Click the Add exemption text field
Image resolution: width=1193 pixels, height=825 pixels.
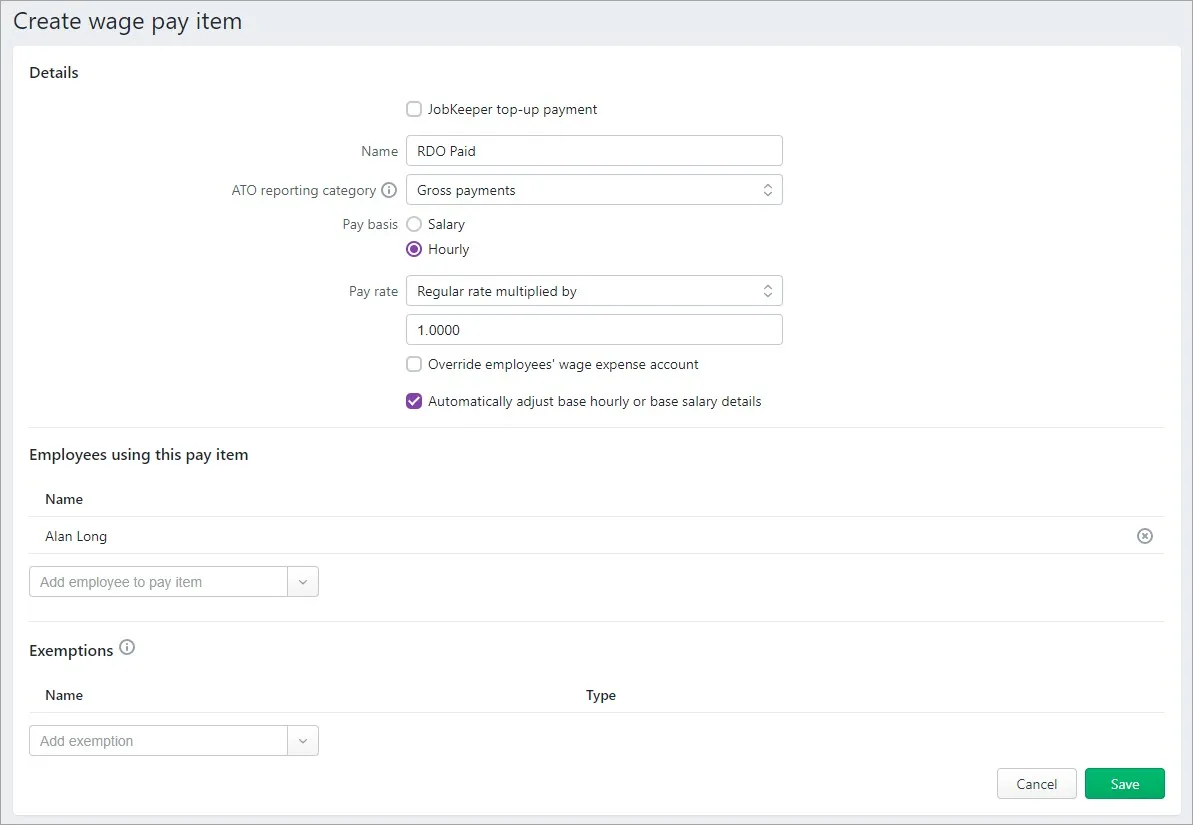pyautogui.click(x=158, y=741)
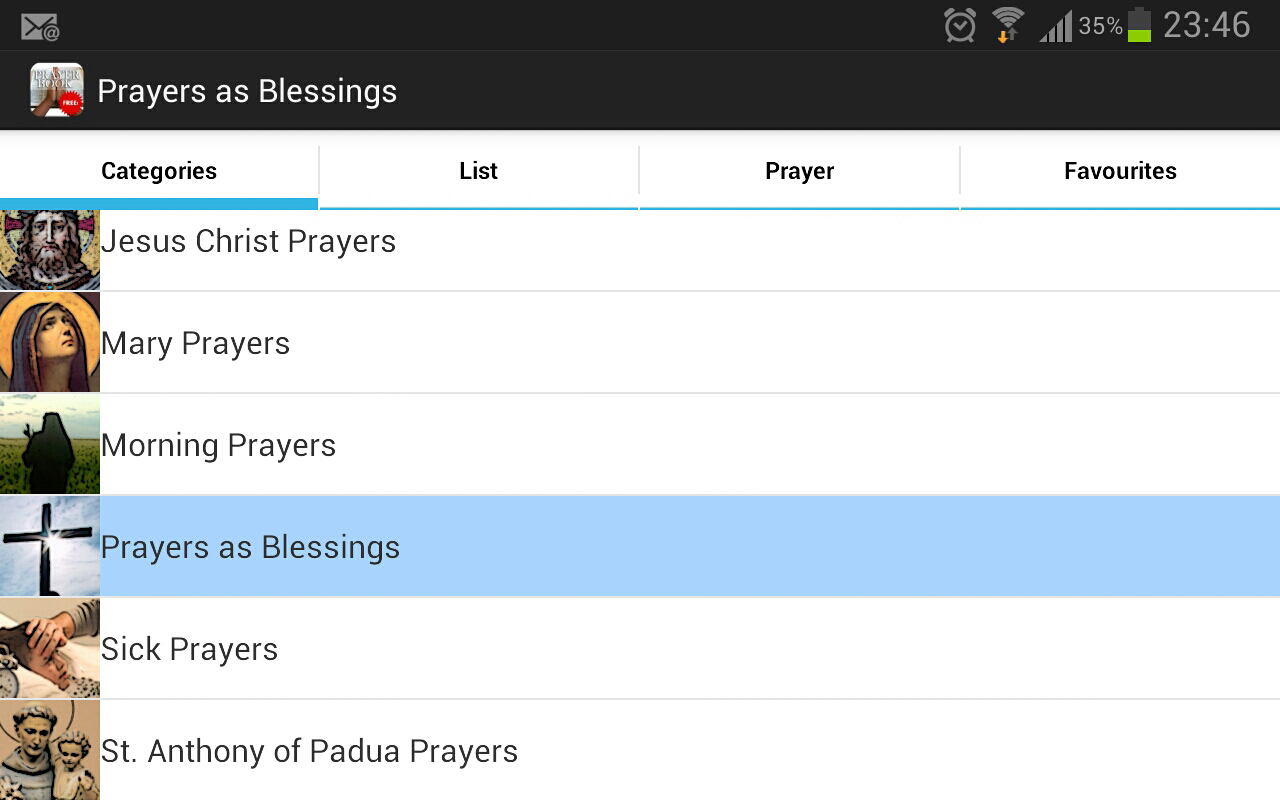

* * * * * * *

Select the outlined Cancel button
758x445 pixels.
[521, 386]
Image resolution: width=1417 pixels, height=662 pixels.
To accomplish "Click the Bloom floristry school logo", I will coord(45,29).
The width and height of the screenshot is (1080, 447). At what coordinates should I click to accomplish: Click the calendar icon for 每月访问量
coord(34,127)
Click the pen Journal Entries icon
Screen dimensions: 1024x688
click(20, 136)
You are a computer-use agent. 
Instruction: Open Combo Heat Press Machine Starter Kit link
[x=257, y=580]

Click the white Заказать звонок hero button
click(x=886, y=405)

* * * * * * *

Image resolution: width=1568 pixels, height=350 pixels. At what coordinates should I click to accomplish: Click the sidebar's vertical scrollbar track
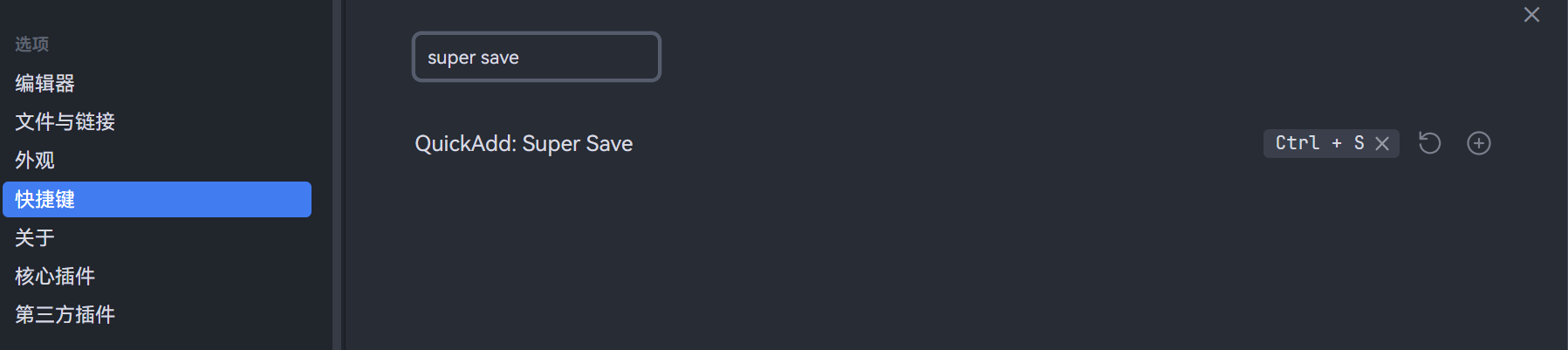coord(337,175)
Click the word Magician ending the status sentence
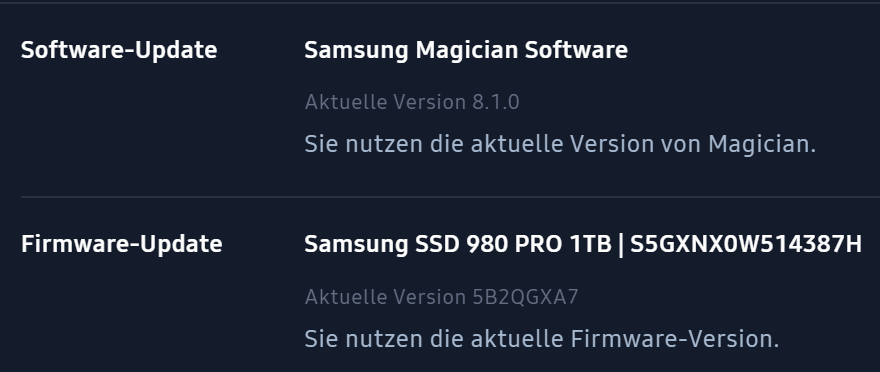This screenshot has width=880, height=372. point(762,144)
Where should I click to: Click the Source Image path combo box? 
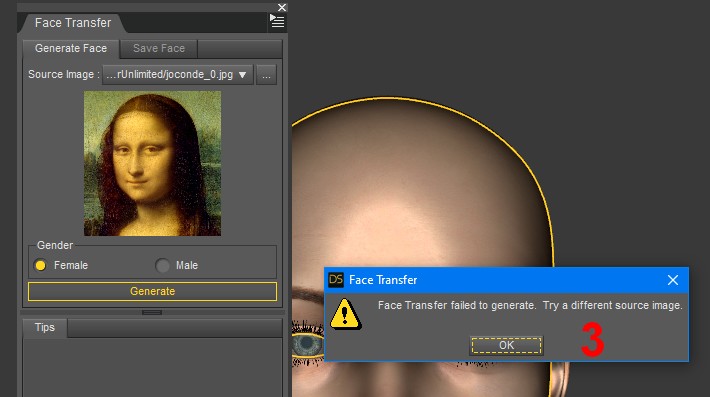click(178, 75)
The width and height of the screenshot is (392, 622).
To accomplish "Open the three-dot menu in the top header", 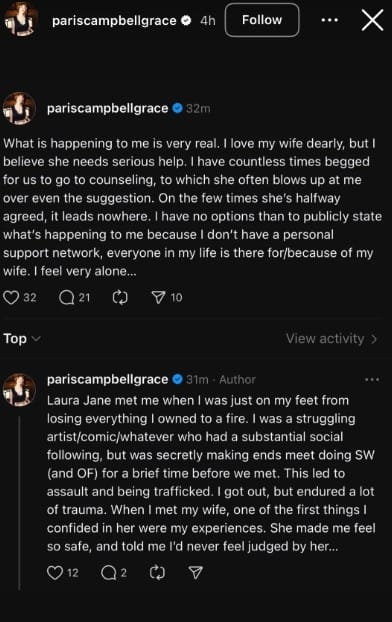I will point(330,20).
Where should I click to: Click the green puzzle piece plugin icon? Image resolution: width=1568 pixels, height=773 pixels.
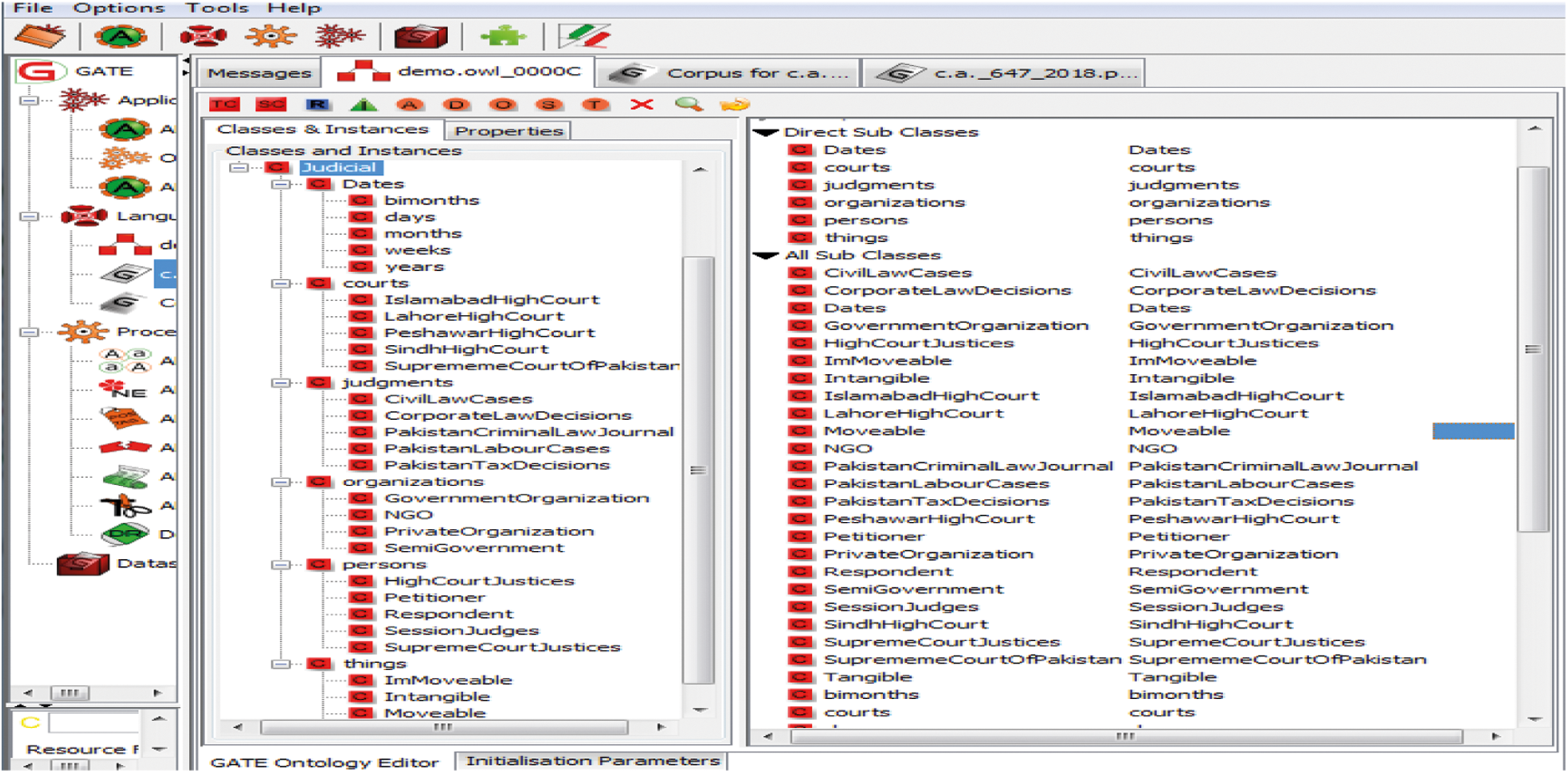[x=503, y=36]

* * * * * * *

WHAT THE TASK ASKS =>
Everything from the line with "Image resolution: width=1417" through the line with "You are a computer-use agent." should be written out exactly as it appears above, end lines included, and nothing outside that range.

WRITTEN REPLY =>
Image resolution: width=1417 pixels, height=662 pixels.
To accomplish "Click the Bloom floristry school logo", I will coord(45,29).
The width and height of the screenshot is (1080, 447). At what coordinates should I click to accomplish: Click the calendar icon for 每月访问量
coord(34,127)
Click the pen Journal Entries icon
Screen dimensions: 1024x688
click(20, 136)
You are a computer-use agent. 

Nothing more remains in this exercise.